__Selected text__.
Let's see what a single stock looks like from the closing prices. For this example and future display examples in this project, we'll use Apple's stock (AAPL). If we tried to graph all the stocks, it would be too much information.

In [9]:
apple_ticker = 'AAPL'
project_helper.plot_stock(close[apple_ticker], '{} Stock'.format(apple_ticker))

The Alpha Research Process

In this project you will code and evaluate a "breakout" signal. It is important to understand where these steps fit in the alpha research workflow. The signal-to-noise ratio in trading signals is very low and, as such, it is very easy to fall into the trap of overfitting to noise. It is therefore inadvisable to jump right into signal coding. To help mitigate overfitting, it is best to start with a general observation and hypothesis; i.e., you should be able to answer the following question before you touch any data:

What feature of markets or investor behaviour would lead to a persistent anomaly that my signal will try to use?

__Stored records__.
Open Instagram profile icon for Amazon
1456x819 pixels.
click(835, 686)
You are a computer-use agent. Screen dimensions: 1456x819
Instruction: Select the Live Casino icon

__Work to complete__.
(1) Answer these from the alpha research text:
(a) Which stock does the project use for display examples?
(b) What kind of signal will be coded and evaluated?
(c) How does the text describe the signal-to-noise ratio in trading signals?
(2) Extend the alpha research text, starting after its final question.
The entries were taken from a different source than the alpha research text.

__Outputs in order__.
(1)
(a) Apple's stock (AAPL).
(b) A "breakout" signal.
(c) As very low.

(2)
Ideally the assumptions behind the hypothesis will be testable before you actually code and evaluate the signal itself. The workflow therefore is as follows:

image

In this project, we assume that the first three steps area done ("observe & research", "form hypothesis", "validate hypothesis"). The hypothesis you'll be using for this project is the following:

  • In the absence of news or significant investor trading interest, stocks oscillate in a range.
  • Traders seek to capitalize on this range-bound behaviour periodically by selling/shorting at the top of the range and buying/covering at the bottom of the range. This behaviour reinforces the existence of the range.
  • When stocks break out of the range, due to, e.g., a significant news release or from market pressure from a large investor:
    • the liquidity traders who have been providing liquidity at the bounds of the range seek to cover their positions to mitigate losses, thus magnifying the move out of the range, and
    • the move out of the range attracts other investor interest; these investors, due to the behavioural bias of herding (e.g., Herd Behavior) build positions which favor continuation of the trend.

Using this hypothesis, let start coding..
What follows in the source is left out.